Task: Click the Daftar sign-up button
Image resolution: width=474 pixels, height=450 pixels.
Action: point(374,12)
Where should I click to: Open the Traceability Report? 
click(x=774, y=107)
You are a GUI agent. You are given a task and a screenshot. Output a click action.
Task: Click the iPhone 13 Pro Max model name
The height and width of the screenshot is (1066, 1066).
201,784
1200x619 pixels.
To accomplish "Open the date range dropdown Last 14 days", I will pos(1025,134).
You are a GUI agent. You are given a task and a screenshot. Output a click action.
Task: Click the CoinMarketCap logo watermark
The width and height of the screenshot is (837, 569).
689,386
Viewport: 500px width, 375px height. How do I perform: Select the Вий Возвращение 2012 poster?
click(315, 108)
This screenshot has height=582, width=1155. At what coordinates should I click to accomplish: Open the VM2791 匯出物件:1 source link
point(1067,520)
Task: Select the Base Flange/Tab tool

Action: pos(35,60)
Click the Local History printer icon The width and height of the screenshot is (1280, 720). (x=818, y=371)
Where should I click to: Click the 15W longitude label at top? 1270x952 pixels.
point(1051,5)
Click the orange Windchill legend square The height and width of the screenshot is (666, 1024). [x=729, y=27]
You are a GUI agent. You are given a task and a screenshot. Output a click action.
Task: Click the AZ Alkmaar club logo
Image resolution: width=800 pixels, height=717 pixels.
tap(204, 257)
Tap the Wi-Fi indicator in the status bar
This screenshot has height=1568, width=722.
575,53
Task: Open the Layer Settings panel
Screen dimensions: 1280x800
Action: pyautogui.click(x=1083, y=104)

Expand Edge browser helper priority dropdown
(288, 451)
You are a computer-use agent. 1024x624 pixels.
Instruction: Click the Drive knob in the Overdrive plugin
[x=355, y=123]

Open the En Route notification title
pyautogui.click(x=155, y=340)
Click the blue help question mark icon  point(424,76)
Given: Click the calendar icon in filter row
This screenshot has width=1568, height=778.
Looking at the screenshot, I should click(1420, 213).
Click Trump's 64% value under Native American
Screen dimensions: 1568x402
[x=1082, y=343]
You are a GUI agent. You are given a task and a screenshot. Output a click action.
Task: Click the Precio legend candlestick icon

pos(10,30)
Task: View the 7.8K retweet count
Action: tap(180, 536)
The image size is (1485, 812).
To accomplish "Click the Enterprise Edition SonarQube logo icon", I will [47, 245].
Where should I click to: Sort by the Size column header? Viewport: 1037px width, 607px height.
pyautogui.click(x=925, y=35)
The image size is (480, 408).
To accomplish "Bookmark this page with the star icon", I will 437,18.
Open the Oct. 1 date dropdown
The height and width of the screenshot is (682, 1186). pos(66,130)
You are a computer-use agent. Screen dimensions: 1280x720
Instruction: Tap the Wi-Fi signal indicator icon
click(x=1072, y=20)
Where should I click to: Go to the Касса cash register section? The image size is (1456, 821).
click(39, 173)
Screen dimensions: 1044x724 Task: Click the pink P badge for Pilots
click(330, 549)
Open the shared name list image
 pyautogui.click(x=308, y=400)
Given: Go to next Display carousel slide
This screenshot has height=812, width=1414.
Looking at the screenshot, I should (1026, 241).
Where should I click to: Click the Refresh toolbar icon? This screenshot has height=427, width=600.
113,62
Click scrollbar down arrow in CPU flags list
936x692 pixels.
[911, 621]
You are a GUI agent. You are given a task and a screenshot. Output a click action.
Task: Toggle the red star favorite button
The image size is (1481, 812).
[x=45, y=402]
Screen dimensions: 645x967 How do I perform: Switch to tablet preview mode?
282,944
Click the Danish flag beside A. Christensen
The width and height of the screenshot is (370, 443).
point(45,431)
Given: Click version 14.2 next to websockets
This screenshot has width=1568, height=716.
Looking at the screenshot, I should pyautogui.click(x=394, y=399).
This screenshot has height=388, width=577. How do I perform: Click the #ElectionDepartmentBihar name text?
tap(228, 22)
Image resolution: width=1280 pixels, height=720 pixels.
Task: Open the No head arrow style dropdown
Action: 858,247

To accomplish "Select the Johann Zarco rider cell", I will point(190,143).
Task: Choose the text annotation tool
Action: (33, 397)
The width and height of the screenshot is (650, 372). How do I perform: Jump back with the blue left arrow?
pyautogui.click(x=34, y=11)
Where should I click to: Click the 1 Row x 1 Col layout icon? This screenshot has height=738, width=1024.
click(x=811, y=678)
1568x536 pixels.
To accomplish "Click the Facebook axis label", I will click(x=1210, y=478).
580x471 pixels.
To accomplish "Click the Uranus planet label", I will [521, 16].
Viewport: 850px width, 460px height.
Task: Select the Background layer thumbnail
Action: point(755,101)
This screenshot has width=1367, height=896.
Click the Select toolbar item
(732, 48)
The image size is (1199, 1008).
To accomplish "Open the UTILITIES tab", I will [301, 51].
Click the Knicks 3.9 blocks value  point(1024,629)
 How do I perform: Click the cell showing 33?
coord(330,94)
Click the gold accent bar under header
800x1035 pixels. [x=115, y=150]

**REQUIREMENT**
An exact copy of every record above is needed. Write it out word for word.

**EXPECTED ANSWER**
Task: Click the Daftar sign-up button
Image resolution: width=474 pixels, height=450 pixels.
Action: point(374,12)
Where should I click to: Open the Traceability Report? 
click(x=774, y=107)
You are a GUI agent. You are given a task and a screenshot. Output a click action.
Task: Click the iPhone 13 Pro Max model name
The height and width of the screenshot is (1066, 1066).
201,784
1200x619 pixels.
To accomplish "Open the date range dropdown Last 14 days", I will pos(1025,134).
You are a GUI agent. You are given a task and a screenshot. Output a click action.
Task: Click the CoinMarketCap logo watermark
The width and height of the screenshot is (837, 569).
689,386
Viewport: 500px width, 375px height. How do I perform: Select the Вий Возвращение 2012 poster?
click(315, 108)
This screenshot has height=582, width=1155. At what coordinates should I click to accomplish: Open the VM2791 匯出物件:1 source link
point(1067,520)
Task: Select the Base Flange/Tab tool

Action: pos(35,60)
Click the Local History printer icon The width and height of the screenshot is (1280, 720). (x=818, y=371)
Where should I click to: Click the 15W longitude label at top? 1270x952 pixels.
point(1051,5)
Click the orange Windchill legend square The height and width of the screenshot is (666, 1024). [x=729, y=27]
You are a GUI agent. You are given a task and a screenshot. Output a click action.
Task: Click the AZ Alkmaar club logo
Image resolution: width=800 pixels, height=717 pixels.
tap(204, 257)
Tap the Wi-Fi indicator in the status bar
This screenshot has height=1568, width=722.
575,53
Task: Open the Layer Settings panel
Screen dimensions: 1280x800
Action: pyautogui.click(x=1083, y=104)

Expand Edge browser helper priority dropdown
(288, 451)
You are a computer-use agent. 1024x624 pixels.
Instruction: Click the Drive knob in the Overdrive plugin
[x=355, y=123]

Open the En Route notification title
pyautogui.click(x=155, y=340)
Click the blue help question mark icon  point(424,76)
Given: Click the calendar icon in filter row
This screenshot has width=1568, height=778.
Looking at the screenshot, I should click(1420, 213).
Click Trump's 64% value under Native American
Screen dimensions: 1568x402
[x=1082, y=343]
You are a GUI agent. You are given a task and a screenshot. Output a click action.
Task: Click the Precio legend candlestick icon

pos(10,30)
Task: View the 7.8K retweet count
Action: tap(180, 536)
The image size is (1485, 812).
To accomplish "Click the Enterprise Edition SonarQube logo icon", I will [47, 245].
Where should I click to: Sort by the Size column header? Viewport: 1037px width, 607px height.
pyautogui.click(x=925, y=35)
The image size is (480, 408).
To accomplish "Bookmark this page with the star icon", I will 437,18.
Open the Oct. 1 date dropdown
The height and width of the screenshot is (682, 1186). pos(66,130)
You are a computer-use agent. Screen dimensions: 1280x720
Instruction: Tap the Wi-Fi signal indicator icon
click(x=1072, y=20)
Where should I click to: Go to the Касса cash register section? The image size is (1456, 821).
click(39, 173)
Screen dimensions: 1044x724 Task: Click the pink P badge for Pilots
click(330, 549)
Open the shared name list image
 pyautogui.click(x=308, y=400)
Given: Go to next Display carousel slide
This screenshot has height=812, width=1414.
Looking at the screenshot, I should (1026, 241).
Where should I click to: Click the Refresh toolbar icon? This screenshot has height=427, width=600.
113,62
Click scrollbar down arrow in CPU flags list
936x692 pixels.
[911, 621]
You are a GUI agent. You are given a task and a screenshot. Output a click action.
Task: Toggle the red star favorite button
The image size is (1481, 812).
[x=45, y=402]
Screen dimensions: 645x967 How do I perform: Switch to tablet preview mode?
282,944
Click the Danish flag beside A. Christensen
The width and height of the screenshot is (370, 443).
point(45,431)
Given: Click version 14.2 next to websockets
This screenshot has width=1568, height=716.
Looking at the screenshot, I should pyautogui.click(x=394, y=399).
This screenshot has height=388, width=577. How do I perform: Click the #ElectionDepartmentBihar name text?
tap(228, 22)
Image resolution: width=1280 pixels, height=720 pixels.
Task: Open the No head arrow style dropdown
Action: 858,247

To accomplish "Select the Johann Zarco rider cell", I will point(190,143).
Task: Choose the text annotation tool
Action: (33, 397)
The width and height of the screenshot is (650, 372). How do I perform: Jump back with the blue left arrow?
pyautogui.click(x=34, y=11)
Where should I click to: Click the 1 Row x 1 Col layout icon? This screenshot has height=738, width=1024.
click(x=811, y=678)
1568x536 pixels.
To accomplish "Click the Facebook axis label", I will click(x=1210, y=478).
580x471 pixels.
To accomplish "Click the Uranus planet label", I will [521, 16].
Viewport: 850px width, 460px height.
Task: Select the Background layer thumbnail
Action: point(755,101)
This screenshot has width=1367, height=896.
Click the Select toolbar item
(732, 48)
The image size is (1199, 1008).
To accomplish "Open the UTILITIES tab", I will [301, 51].
Click the Knicks 3.9 blocks value  point(1024,629)
 How do I perform: Click the cell showing 33?
coord(330,94)
Click the gold accent bar under header
800x1035 pixels. [x=115, y=150]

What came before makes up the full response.